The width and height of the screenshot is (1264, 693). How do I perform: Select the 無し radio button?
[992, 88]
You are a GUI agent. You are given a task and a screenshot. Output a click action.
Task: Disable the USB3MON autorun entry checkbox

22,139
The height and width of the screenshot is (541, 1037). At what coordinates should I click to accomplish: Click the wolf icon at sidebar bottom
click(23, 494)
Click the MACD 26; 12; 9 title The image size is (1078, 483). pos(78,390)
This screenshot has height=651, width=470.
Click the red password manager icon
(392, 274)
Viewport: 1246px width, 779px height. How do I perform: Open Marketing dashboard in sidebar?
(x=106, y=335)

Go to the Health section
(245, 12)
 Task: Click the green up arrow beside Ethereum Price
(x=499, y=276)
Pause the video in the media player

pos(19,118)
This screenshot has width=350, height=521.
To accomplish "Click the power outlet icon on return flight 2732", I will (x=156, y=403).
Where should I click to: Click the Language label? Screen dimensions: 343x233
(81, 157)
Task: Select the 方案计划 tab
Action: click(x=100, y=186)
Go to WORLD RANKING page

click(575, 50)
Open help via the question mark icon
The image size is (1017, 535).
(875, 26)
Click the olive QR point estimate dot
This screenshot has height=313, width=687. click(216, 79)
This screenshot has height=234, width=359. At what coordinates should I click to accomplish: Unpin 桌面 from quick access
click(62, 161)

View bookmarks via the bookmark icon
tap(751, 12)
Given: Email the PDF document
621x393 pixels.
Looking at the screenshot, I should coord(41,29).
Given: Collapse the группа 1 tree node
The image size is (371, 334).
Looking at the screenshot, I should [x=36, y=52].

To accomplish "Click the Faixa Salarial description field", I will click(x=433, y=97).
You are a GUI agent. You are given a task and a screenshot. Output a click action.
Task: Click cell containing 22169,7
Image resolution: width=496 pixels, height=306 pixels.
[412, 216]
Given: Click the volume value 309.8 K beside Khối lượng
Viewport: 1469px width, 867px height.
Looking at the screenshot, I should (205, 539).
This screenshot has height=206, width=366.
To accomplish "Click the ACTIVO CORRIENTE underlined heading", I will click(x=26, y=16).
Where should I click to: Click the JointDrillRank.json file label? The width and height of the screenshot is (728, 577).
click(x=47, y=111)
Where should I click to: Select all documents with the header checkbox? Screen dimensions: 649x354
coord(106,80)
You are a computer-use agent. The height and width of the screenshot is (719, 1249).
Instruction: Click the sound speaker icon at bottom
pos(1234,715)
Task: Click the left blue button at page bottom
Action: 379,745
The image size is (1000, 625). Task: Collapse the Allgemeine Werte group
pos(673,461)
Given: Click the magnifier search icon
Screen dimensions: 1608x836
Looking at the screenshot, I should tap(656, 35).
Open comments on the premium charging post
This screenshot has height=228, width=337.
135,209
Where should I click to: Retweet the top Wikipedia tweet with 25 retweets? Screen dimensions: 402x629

+===+

The task:
Can you reproduce all of the lines above, word for word and in the same order?

Response to the task:
The width and height of the screenshot is (1264, 693). How do I perform: Select the 無し radio button?
[992, 88]
You are a GUI agent. You are given a task and a screenshot. Output a click action.
Task: Disable the USB3MON autorun entry checkbox

22,139
The height and width of the screenshot is (541, 1037). At what coordinates should I click to accomplish: Click the wolf icon at sidebar bottom
click(23, 494)
Click the MACD 26; 12; 9 title The image size is (1078, 483). pos(78,390)
This screenshot has height=651, width=470.
Click the red password manager icon
(392, 274)
Viewport: 1246px width, 779px height. How do I perform: Open Marketing dashboard in sidebar?
(x=106, y=335)

Go to the Health section
(245, 12)
 Task: Click the green up arrow beside Ethereum Price
(x=499, y=276)
Pause the video in the media player

pos(19,118)
This screenshot has width=350, height=521.
To accomplish "Click the power outlet icon on return flight 2732", I will (x=156, y=403).
Where should I click to: Click the Language label? Screen dimensions: 343x233
(81, 157)
Task: Select the 方案计划 tab
Action: click(x=100, y=186)
Go to WORLD RANKING page

click(575, 50)
Open help via the question mark icon
The image size is (1017, 535).
(875, 26)
Click the olive QR point estimate dot
This screenshot has height=313, width=687. click(216, 79)
This screenshot has height=234, width=359. At what coordinates should I click to accomplish: Unpin 桌面 from quick access
click(62, 161)

View bookmarks via the bookmark icon
tap(751, 12)
Given: Email the PDF document
621x393 pixels.
Looking at the screenshot, I should coord(41,29).
Given: Collapse the группа 1 tree node
The image size is (371, 334).
Looking at the screenshot, I should [x=36, y=52].

To accomplish "Click the Faixa Salarial description field", I will click(x=433, y=97).
You are a GUI agent. You are given a task and a screenshot. Output a click action.
Task: Click cell containing 22169,7
Image resolution: width=496 pixels, height=306 pixels.
[412, 216]
Given: Click the volume value 309.8 K beside Khối lượng
Viewport: 1469px width, 867px height.
Looking at the screenshot, I should (205, 539).
This screenshot has height=206, width=366.
To accomplish "Click the ACTIVO CORRIENTE underlined heading", I will click(x=26, y=16).
Where should I click to: Click the JointDrillRank.json file label? The width and height of the screenshot is (728, 577).
click(x=47, y=111)
Where should I click to: Select all documents with the header checkbox? Screen dimensions: 649x354
coord(106,80)
You are a computer-use agent. The height and width of the screenshot is (719, 1249).
Instruction: Click the sound speaker icon at bottom
pos(1234,715)
Task: Click the left blue button at page bottom
Action: 379,745
The image size is (1000, 625). Task: Collapse the Allgemeine Werte group
pos(673,461)
Given: Click the magnifier search icon
Screen dimensions: 1608x836
Looking at the screenshot, I should tap(656, 35).
Open comments on the premium charging post
This screenshot has height=228, width=337.
135,209
Where should I click to: Retweet the top Wikipedia tweet with 25 retweets? Screen dimensions: 402x629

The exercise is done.